About The Book:

Seventeen-year-old Twylla lives in the castle. But although she’s engaged to the prince, Twylla isn’t exactly a member of the court.
She’s the executioner.
As the Goddess embodied, Twylla instantly kills anyone she touches. Each month she’s taken to the prison and forced to lay her hands on those accused of treason. No one will ever love a girl with murder in her veins. Even the prince, whose royal blood supposedly makes him immune to Twylla’s fatal touch, avoids her company. But then a new guard arrives, a boy whose easy smile belies his deadly swordsmanship. And unlike the others, he’s able to look past Twylla’s executioner robes and see the girl, not the Goddess. Yet Twylla’s been promised to the prince, and knows what happens to people who cross the queen.
However, a treasonous secret is the least of Twylla’s problems. The queen has a plan to destroy her enemies, a plan that requires a stomach-churning, unthinkable sacrifice. Will Twylla do what it takes to protect her kingdom? Or will she abandon her duty in favor of a doomed love?


This book was stellar! There was so much to love about it from the characters, to the story world, to the romance, and I highly recommend it.

The main character Twylla, although not my favourite MC, was easy to connect with and was definitely easy to root for! She was taken away from her family at a young age when the Queen informed her that the Gods wished for her to become the “Goddess embodied”. Every month, she drinks a deadly poison (but it doesn’t kill her as a sign of the “Gods’ favour)  and she executes the prisoners by merely touching them. It’s a super cool concept (although kind of confusing at first!), and it was something I had never seen done before.

 I’ve heard some people call the romance a love triangle, but I wouldn’t really say that. Twylla is engaged to the prince, but she loves someone else instead. The romance was a really great aspect of the book, though, and I definitely enjoyed reading about it!
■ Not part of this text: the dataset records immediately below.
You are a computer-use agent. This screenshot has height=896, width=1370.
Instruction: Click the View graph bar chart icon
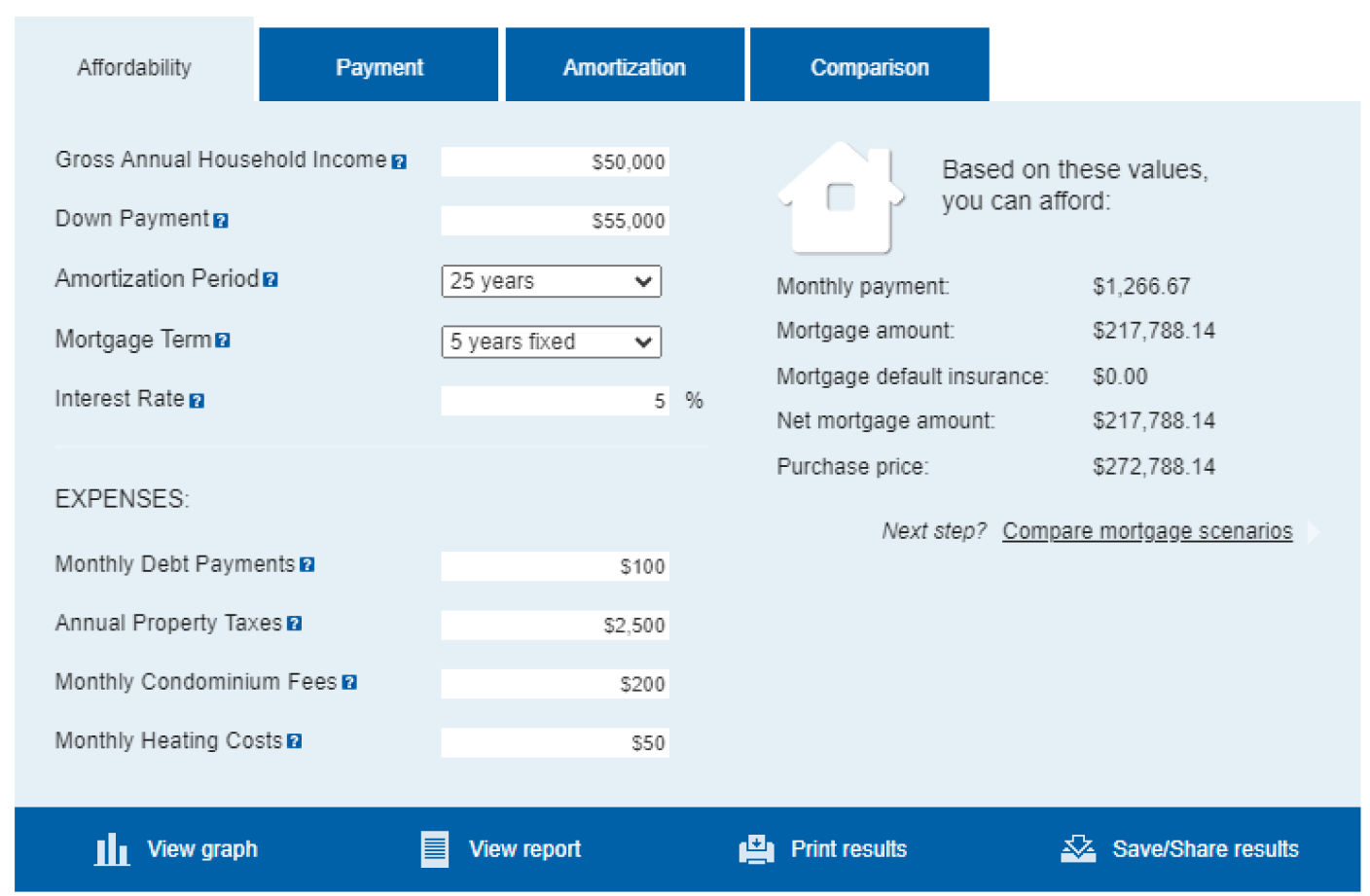click(x=112, y=849)
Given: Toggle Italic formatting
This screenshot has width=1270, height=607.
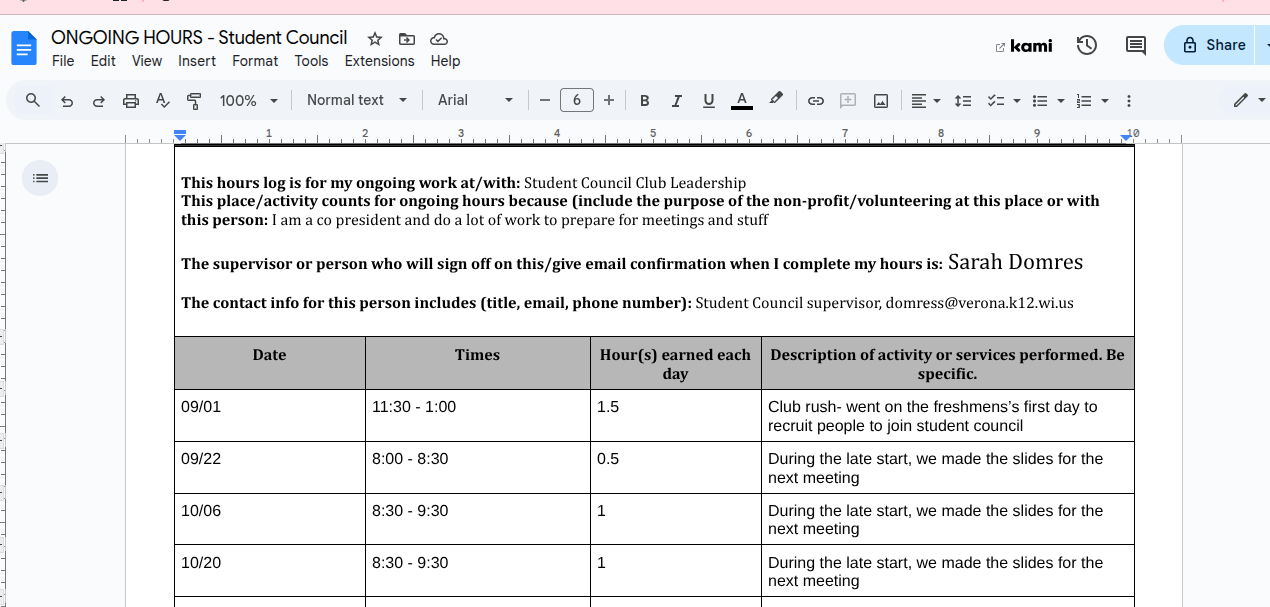Looking at the screenshot, I should coord(677,101).
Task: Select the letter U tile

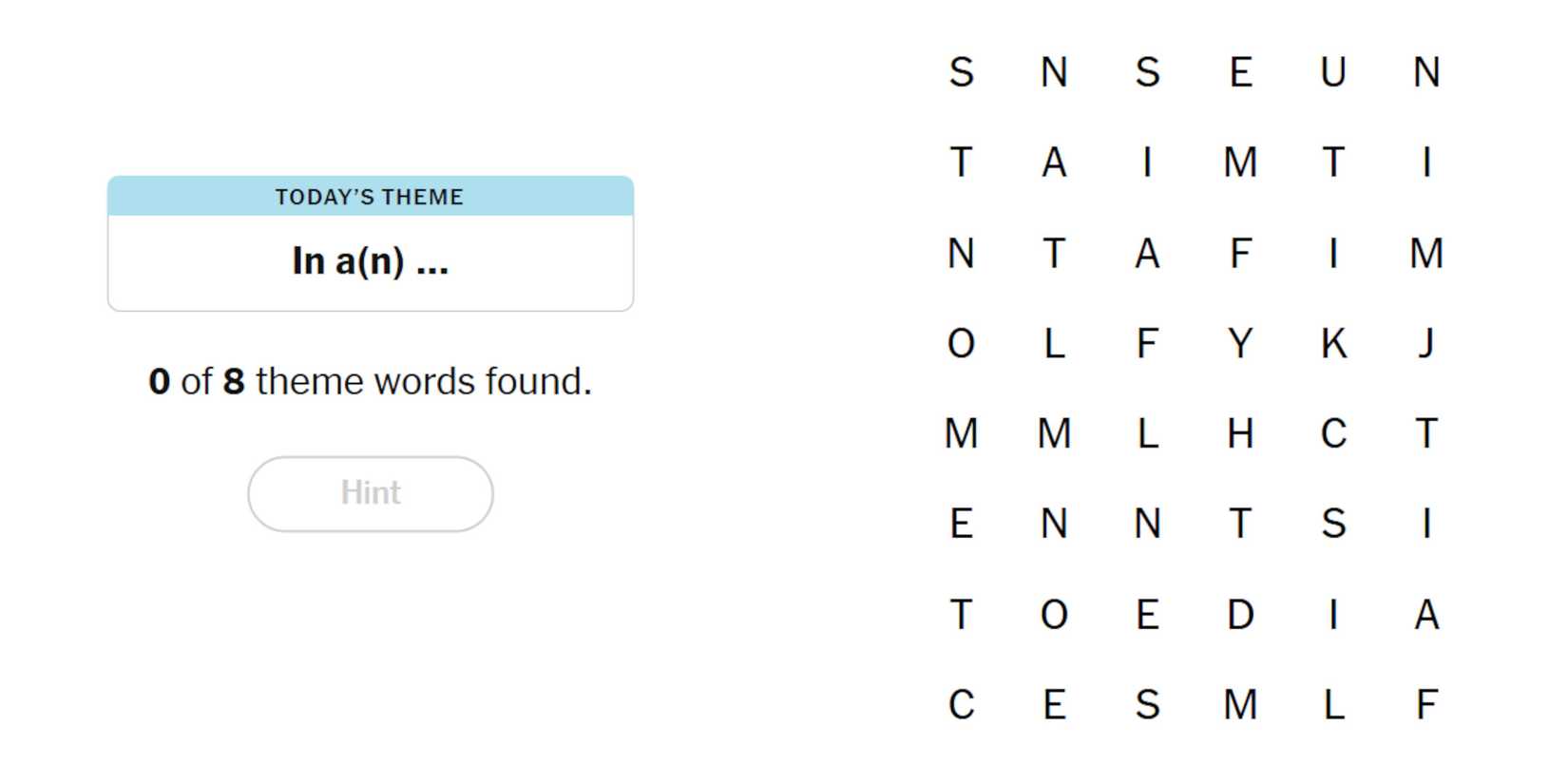Action: point(1333,72)
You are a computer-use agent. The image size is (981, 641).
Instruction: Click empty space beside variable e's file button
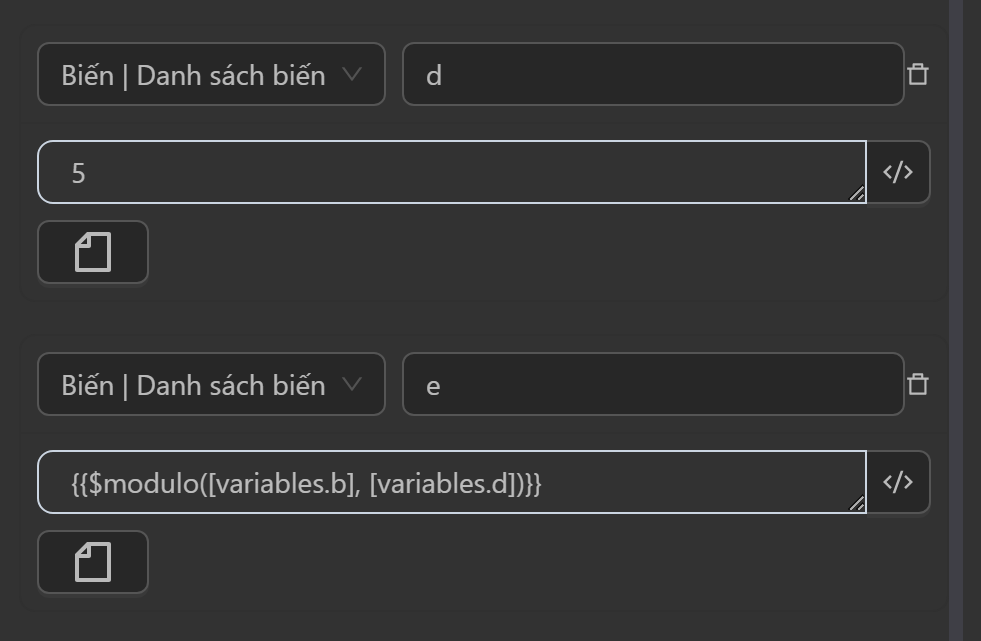click(x=500, y=562)
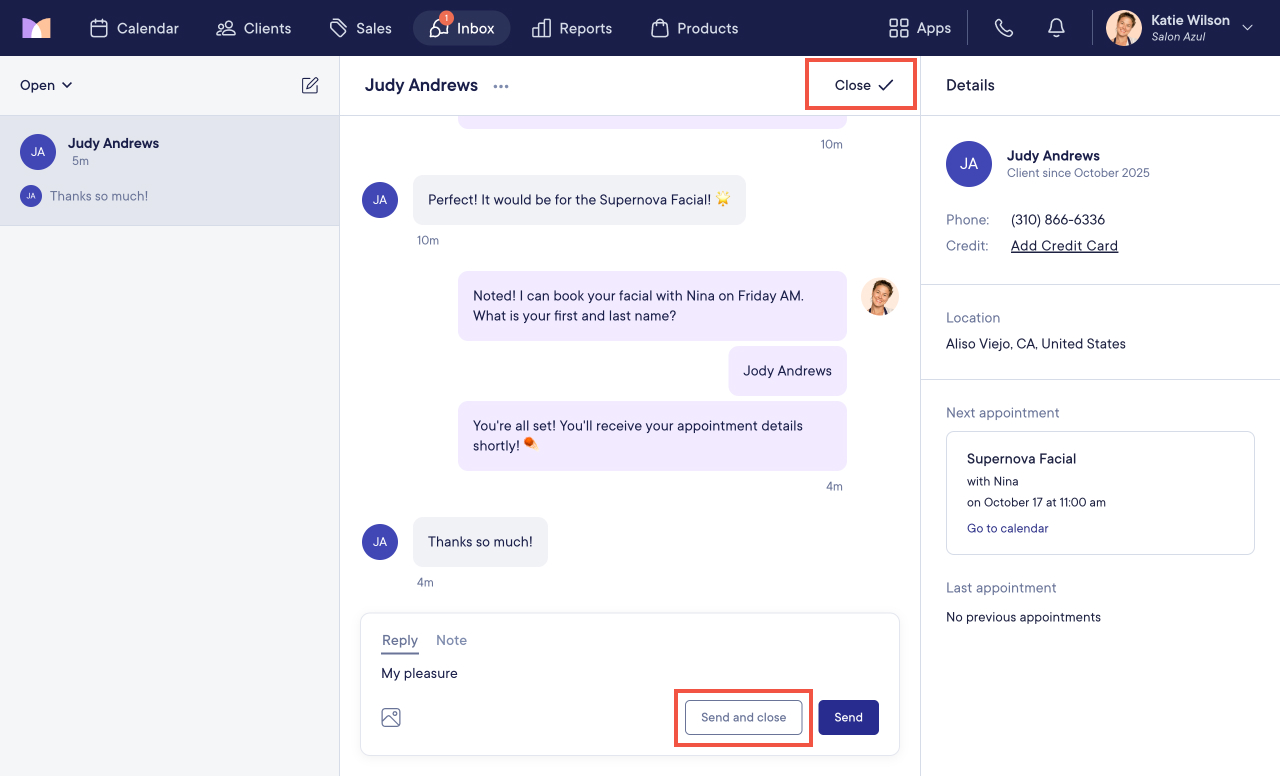
Task: Click the attach image icon in reply box
Action: 391,717
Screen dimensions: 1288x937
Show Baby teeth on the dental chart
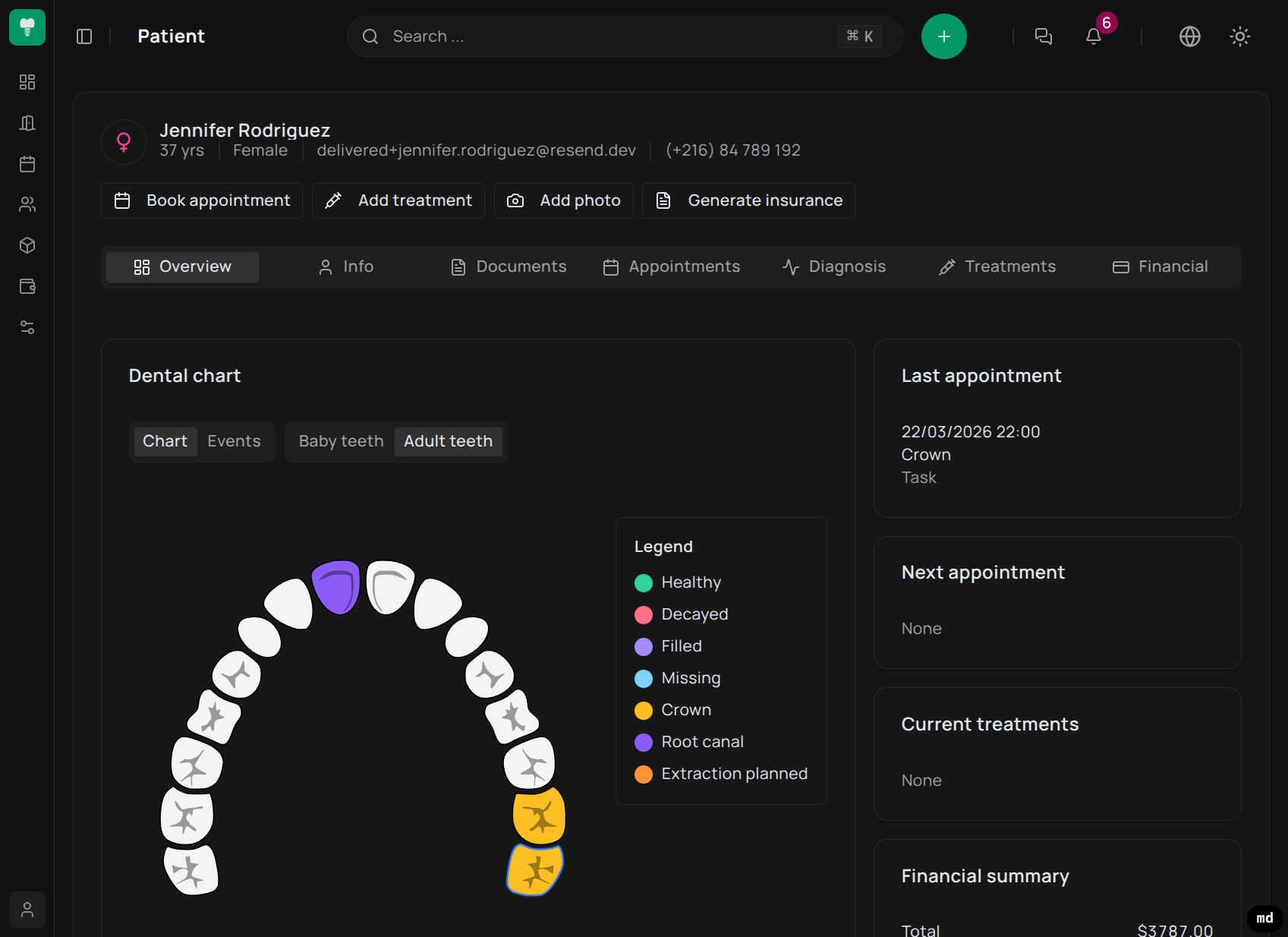(339, 441)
The storyworld that the author has created is so detailed that I felt like I was in the story with Twylla. The religion was complex, the social hierarchy was interesting, and the details (like Loremere’s relationship with other kingdoms) brought the world to life.

The ending was completely surprising! I loved it, but I’m also rather confused because Goodreads is informing me that this is a series, but the book seemed to wrap up very nicely. There was an epilogue and everything. Hmm…I’m not protesting though. A sequel would be much appreciated. If you enjoyed the Shatter Me trilogy, then you may want to consider reading this.

6 Comments on Review: The Sin Eater’s Daughter

  1. Ana @ Butterflies of the Imagination
    February 23, 2015 at 8:12 pm (2 years ago)

    This sounds like a really wonderful book. I can see how easy it would be to connect to Twylla because being taken away from your family to a job that involves killing people has got to be one of the worst situations ever. I really love it when authors weave complex story worlds. There’s so much to explore, and it always adds another layer of depth to the story.
    Ana @ Butterflies of the Imagination recently posted…The King’s Scrolls Blog TourMy Profile

    • Samantha
      March 1, 2015 at 6:13 pm (2 years ago)

      I definitely agree! Story world building is VERY important, and it really impressed me in this book.

  2. Fari @My Little Corner of Books
    February 24, 2015 at 12:17 am (2 years ago)

    Ooh! I really did love the Shatter Me series and I’ve been DYING to read this!!!!!! Ahhh!!

    Also, yay for no love triangle! I’ve seen people call it that, too, and I was a bit nervous, so thank goodness for the mostly no love triangle.

    Hmm… maybe it’s a companion novel and not a sequel? And GR is second-hand info, so it’s not always correct.
    Fari @My Little Corner of Books recently posted…Beauty and the Beast + Greek Mythology = My LoveMy Profile

    • Samantha
      March 1, 2015 at 6:14 pm (2 years ago)

      Shatter Me is stellar!
      I am confused about the sequel, but hopefully that will be cleared up soon.